→ **About this exercise**: Your copy must start with the line containing "You are a computer-use" and end with the last line of the entries, matching them exactly and leaving out every picture.

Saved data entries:
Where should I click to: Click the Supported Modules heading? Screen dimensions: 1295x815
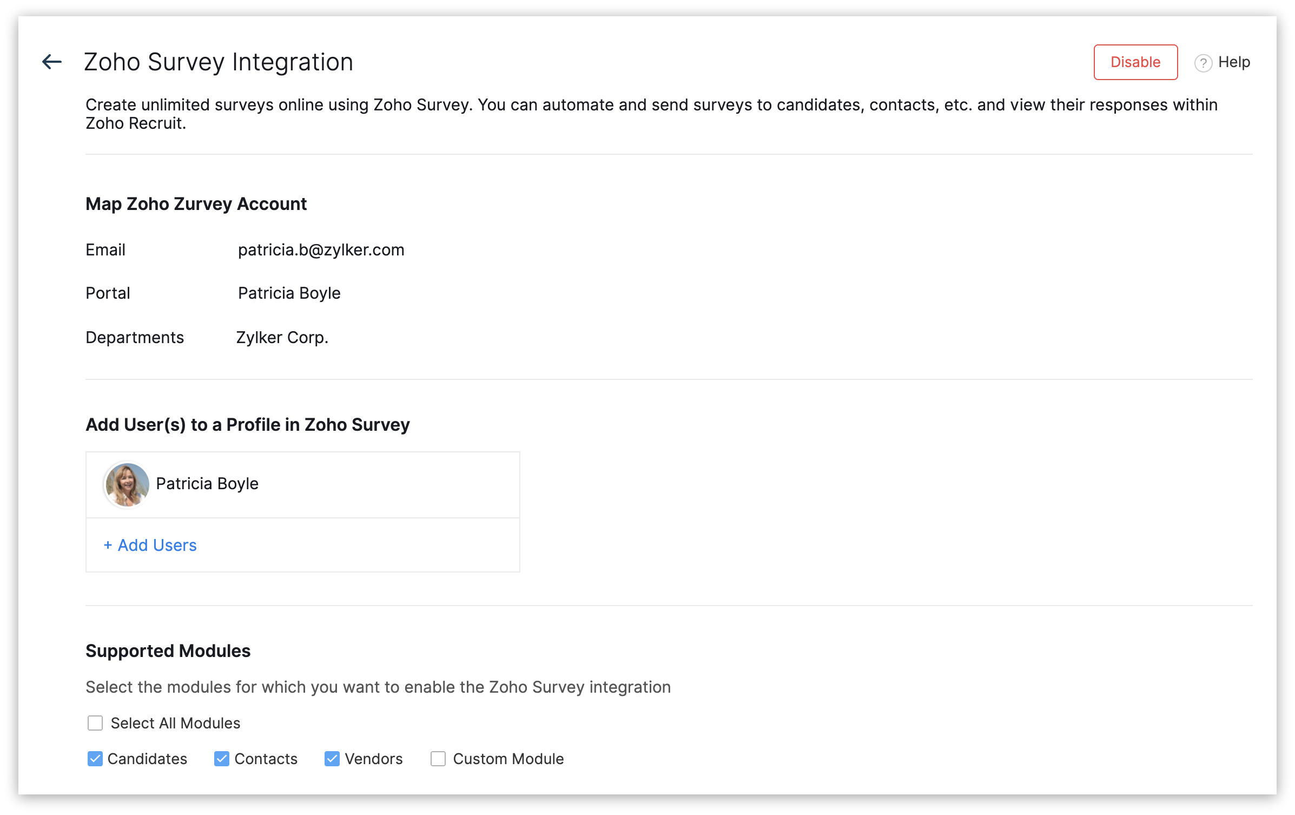point(168,650)
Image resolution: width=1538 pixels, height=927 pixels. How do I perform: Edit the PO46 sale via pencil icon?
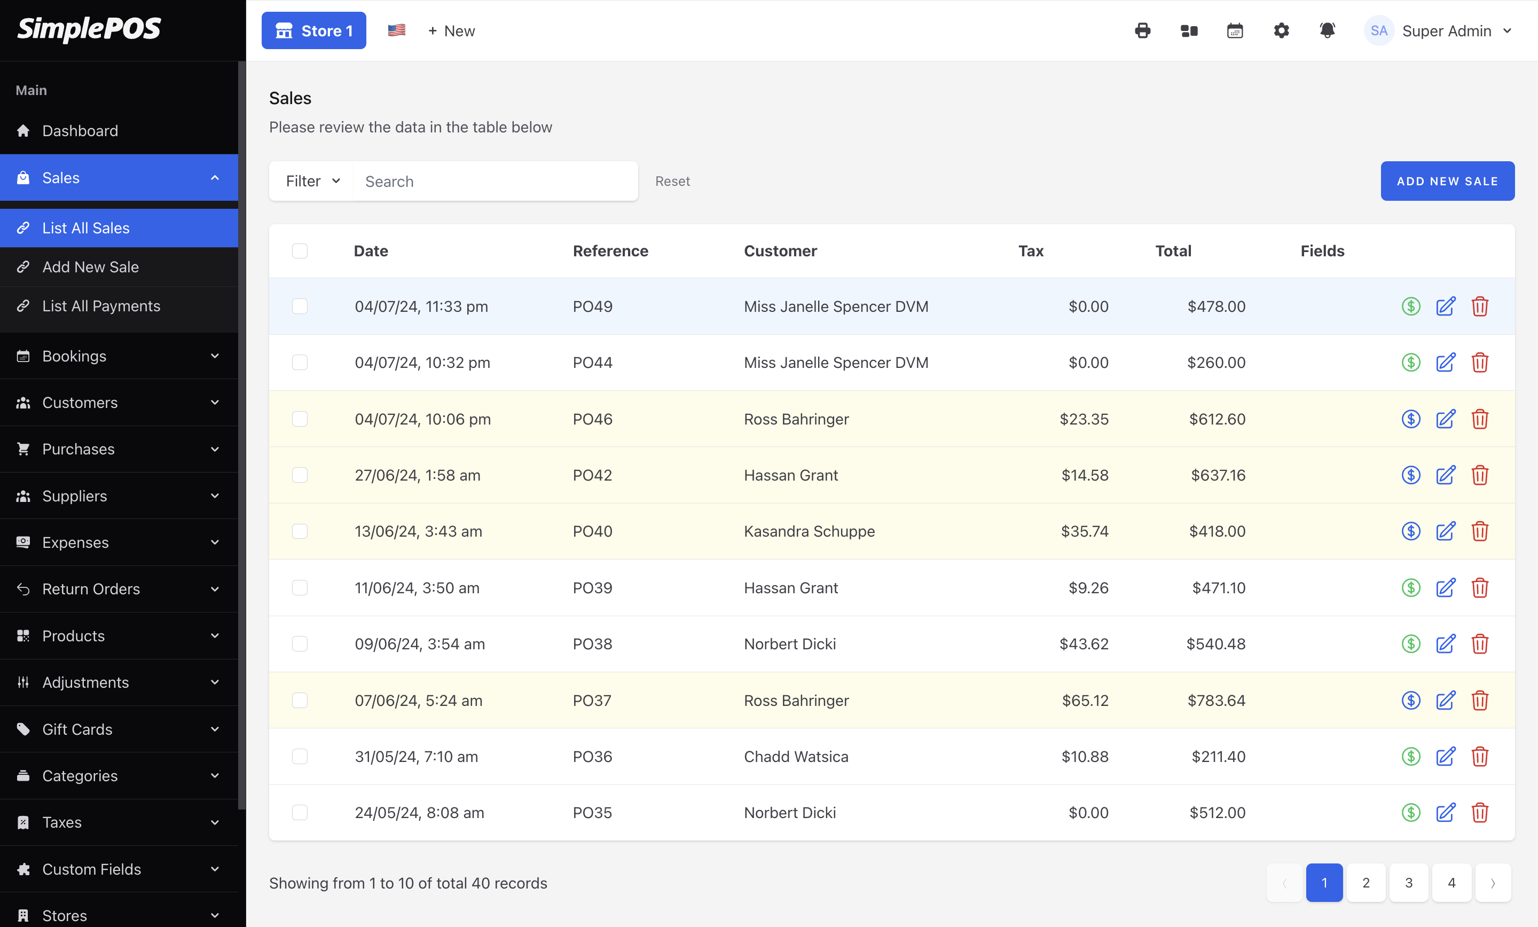1445,419
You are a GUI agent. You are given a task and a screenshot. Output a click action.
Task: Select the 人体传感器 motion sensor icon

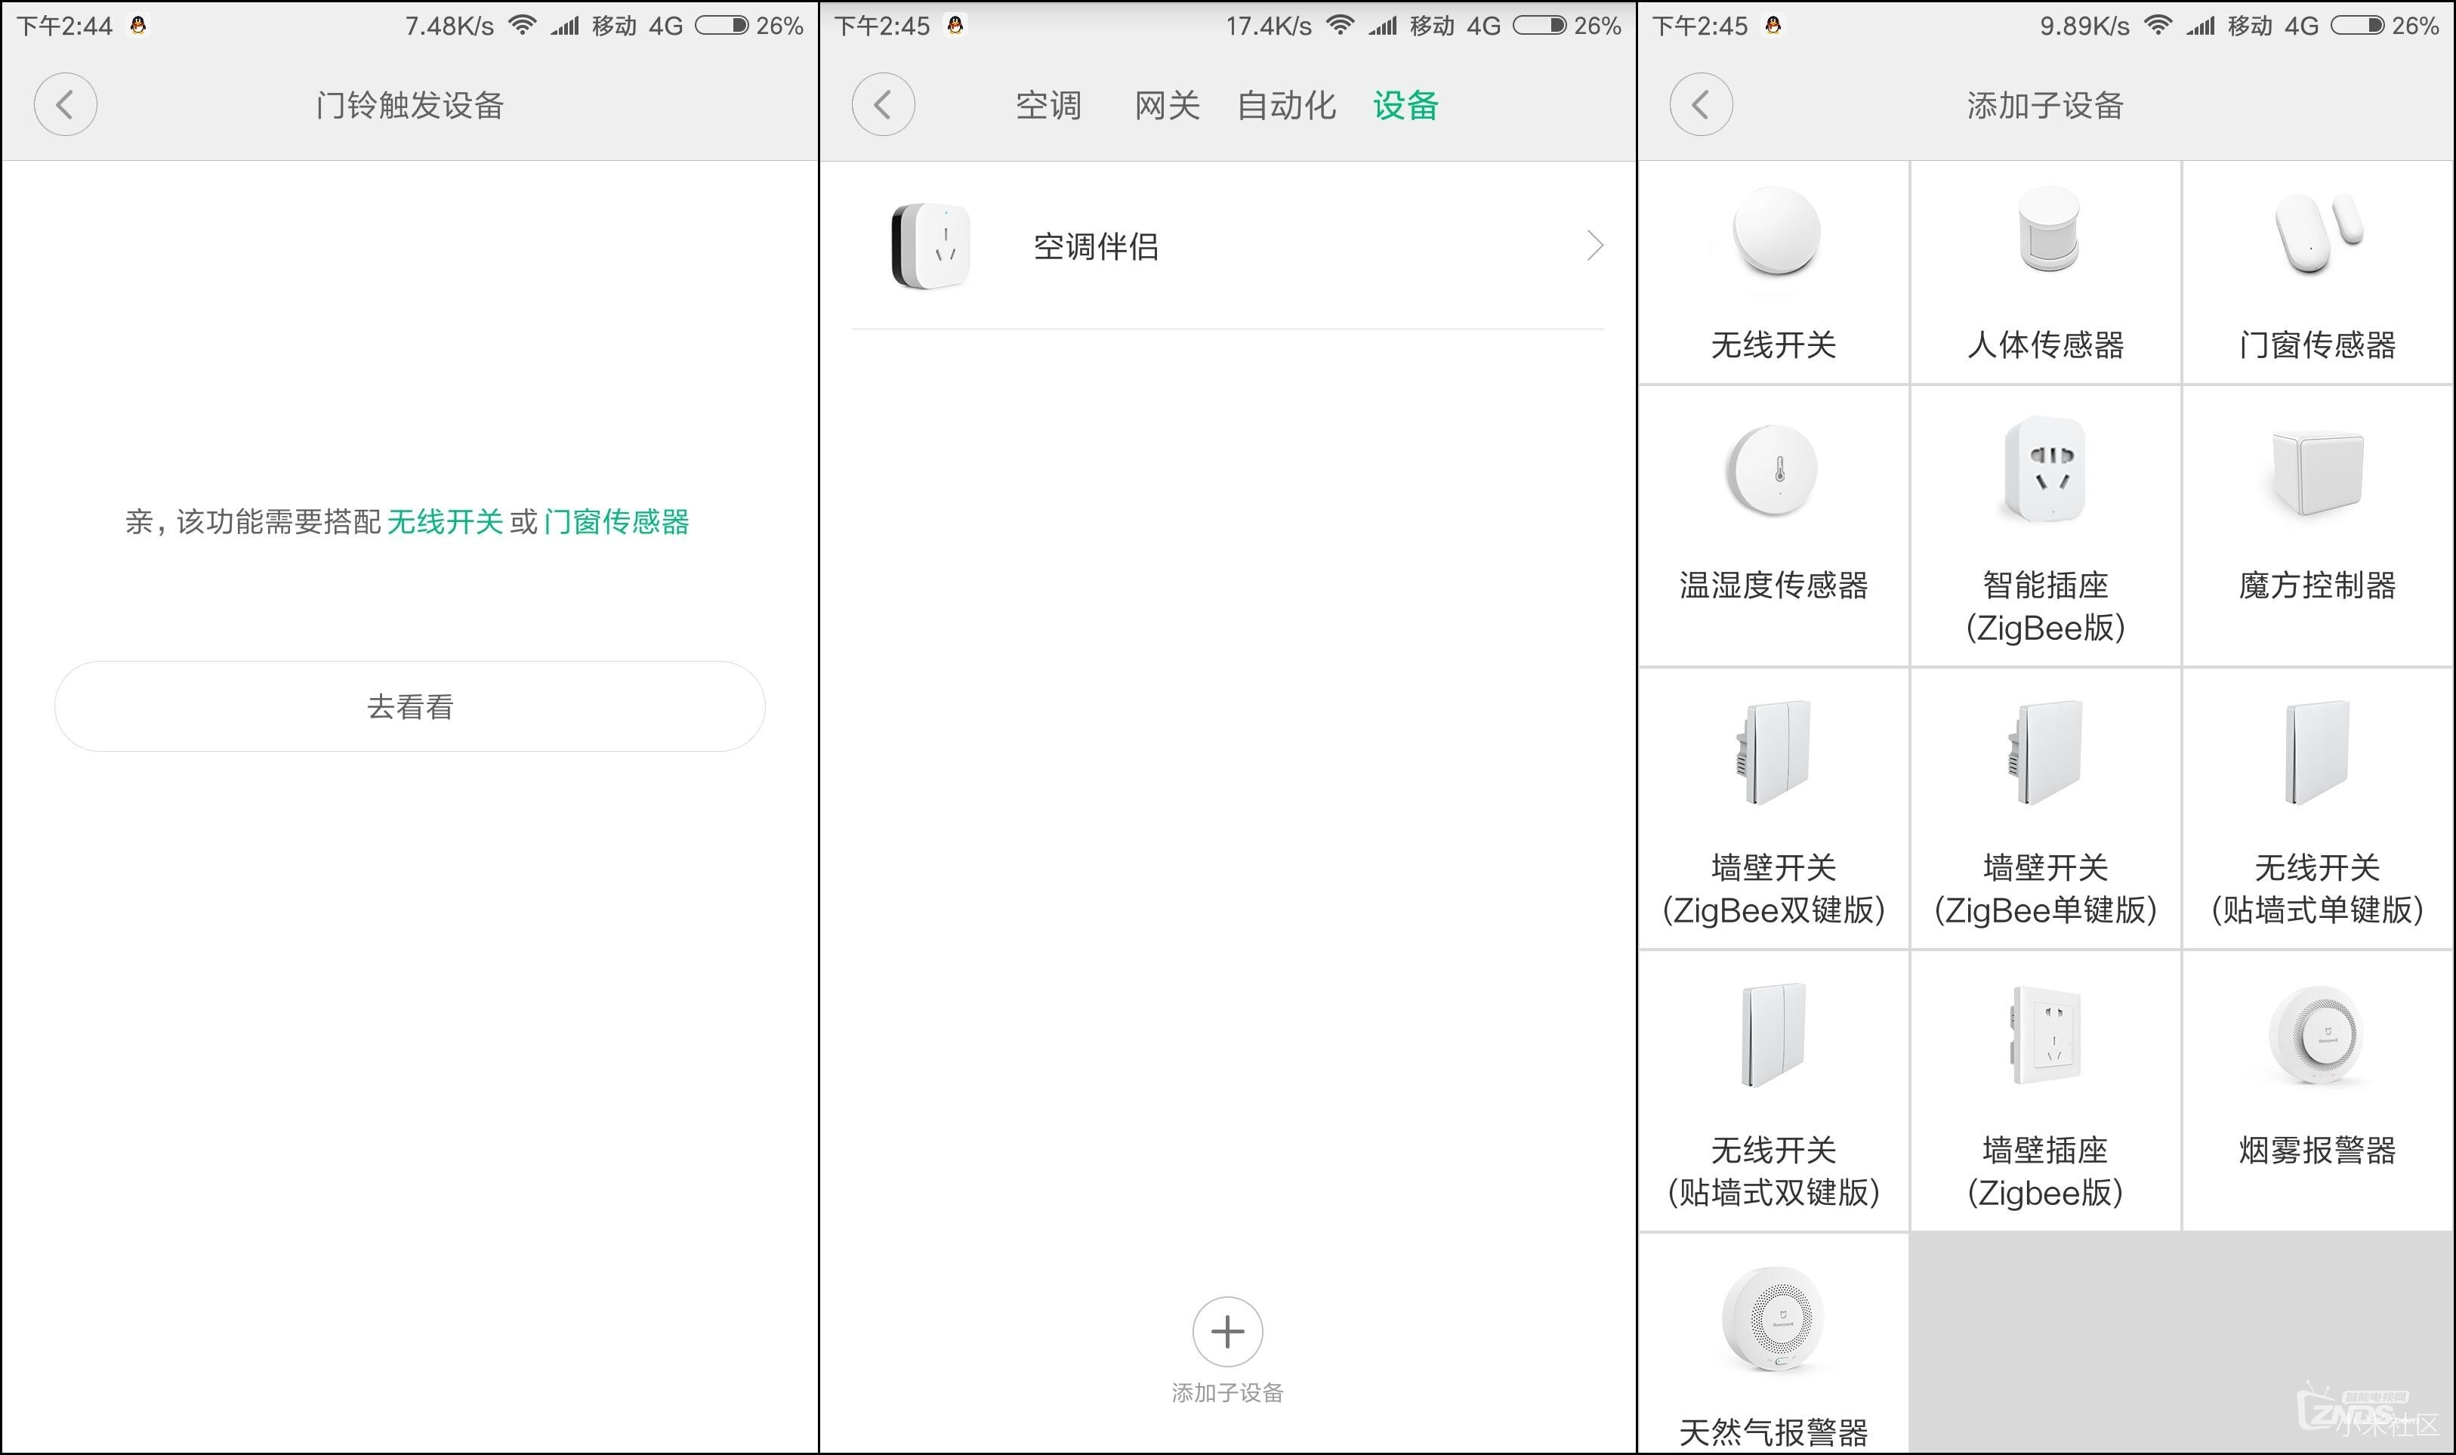click(x=2048, y=230)
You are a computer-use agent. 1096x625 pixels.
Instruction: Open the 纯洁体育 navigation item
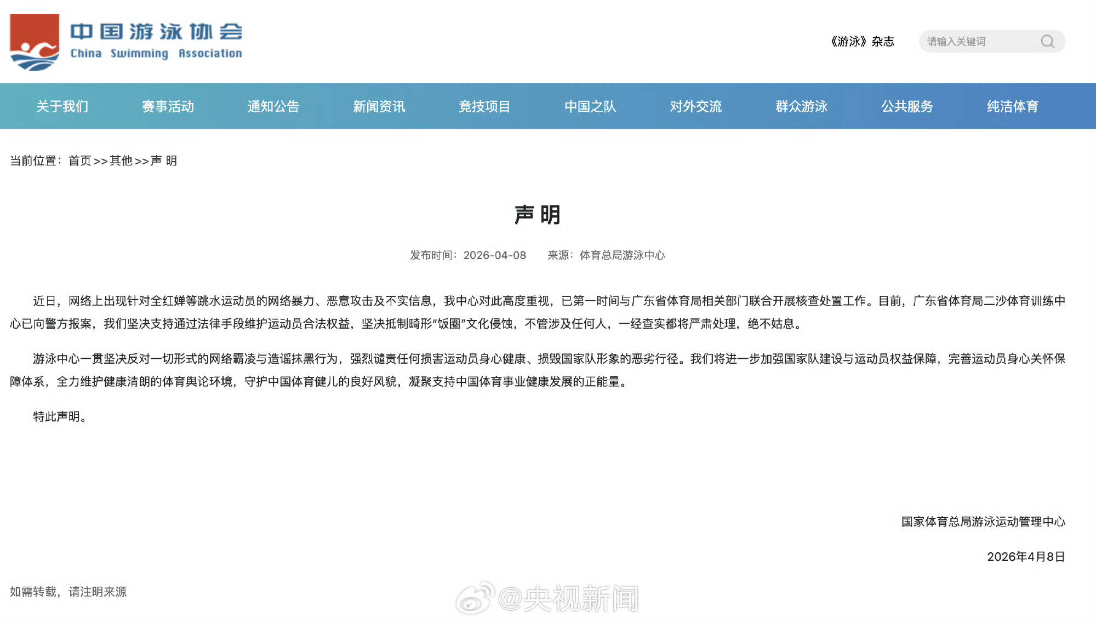[1013, 106]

→ **Answer for this exercise**:
You are a computer-use agent. 1096x625 pixels.
Instruction: Open the 纯洁体育 navigation item
[1013, 106]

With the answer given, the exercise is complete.